Soccer is fast-growing sport while horse racing is declining
Horse racing has a significant history at Rillito Park Race Track, where quarter-horse races got their got their start more than a half-century ago.
The National Park Service took note of Rillito’s place in the sport, putting the track’s front straightaway on the National Register of Historic Places in the 1980s.
Horse racing has a history at Rillito. But it has no future.
Instead, this prime piece of real estate should be used for the highest and best recreational use. And that is soccer, not horse racing.
The trends are clear. For the past couple of years, horse racing has been held at Rillito only four weekends per year, drawing an average of 4,000 people per session.

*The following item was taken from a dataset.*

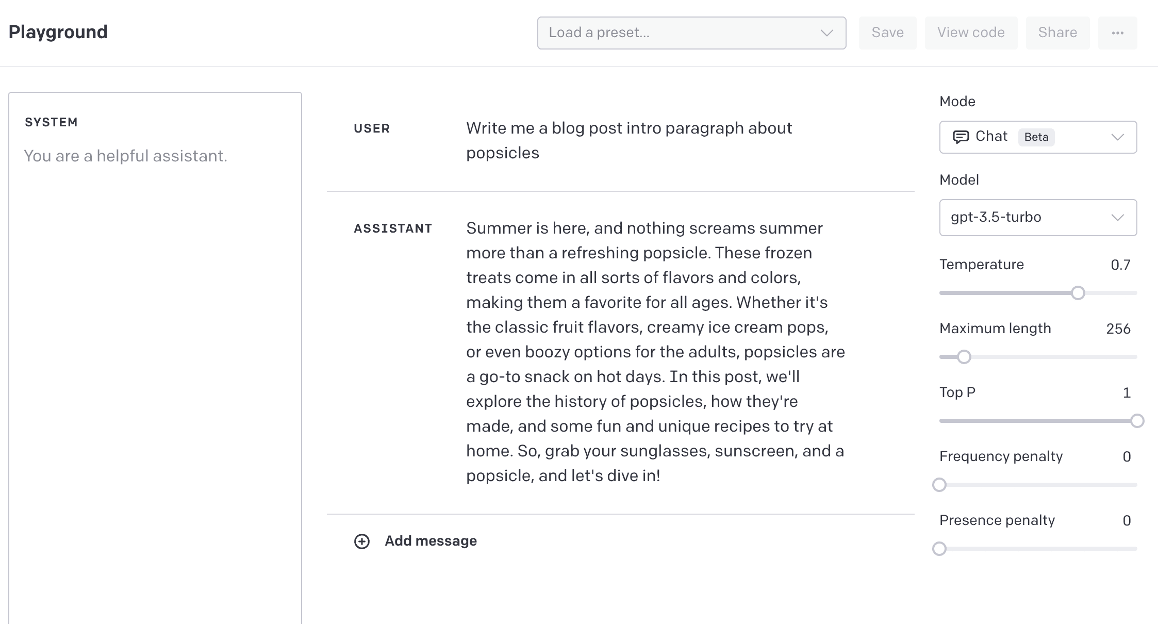Open the ellipsis overflow menu

tap(1117, 32)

Saturday, there were about 150,000 people at the Kentucky Derby, the crown jewel of the sport. But that is the exception. Horse racing is fading. Business Week reported that nationally, on-track gambling at horse races fell from $2.9 billion in 1996 to $1.7 billion in 2006 – a 40 percent plunge.
In the meantime, soccer has been booming. Some 18 million Americans play soccer – 78 percent of them under age 18. Soccer is the fastest-growing college and high school sport in the United States.

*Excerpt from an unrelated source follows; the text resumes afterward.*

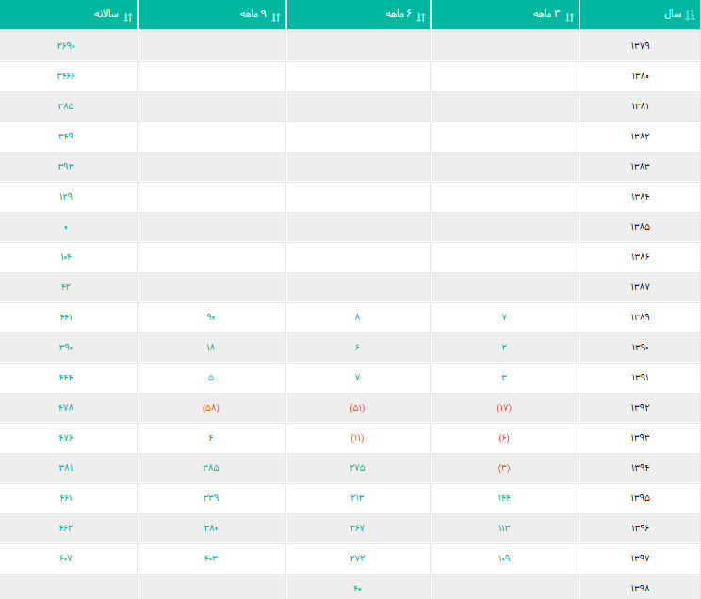Sort table by سالانه column label

tap(106, 14)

In Tucson, tens of thousands of children compete for space on a limited number of soccer fields. Parents endure long drives to the Phoenix area where fields are plentiful and there are several highly praised tournament sites.

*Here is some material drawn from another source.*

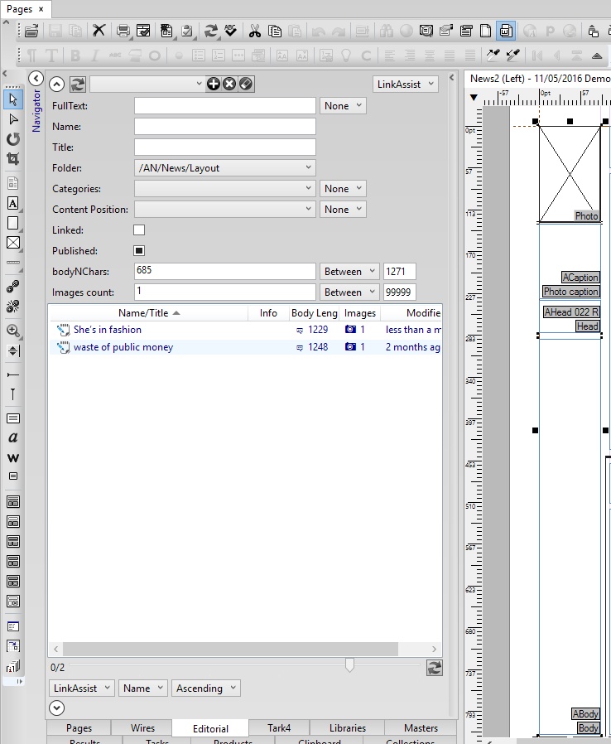The height and width of the screenshot is (744, 611).
Task: Toggle the Linked checkbox
Action: tap(139, 230)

Horse racing should remain a part of Tucson’s recreation menu. But as it becomes more of a fringe sport, it only makes sense to find a place on the fringes of the city where it can continue.
That place logically is the Pima County Fairgrounds. The horse races at Rillito are part of a Southwestern fairgrounds circuit, so the move makes sense. There already are barns and other equine facilities at the fairgrounds.
At Rillito, the track, grandstands, barns, parking lot and other horse facilities take up an inordinate amount of space for something used for its intended purpose only eight times a year.
From a practical matter, there will be at least two more seasons of horse racing at Rillito. And there may be more.
Unless the Pima County Board of Supervisors decides to hold a bond election this fall – and that appears unlikely – a lack of money will preserve the status quo.
But the county should clearly signal its intention to make Rillito a soccer field complex. Planning should begin to move horse racing to the fairgrounds so work can commence on the soccer fields and a new horse racing complex when and if bonds are approved.
Horse racing is Rillito’s past. Soccer should be its future.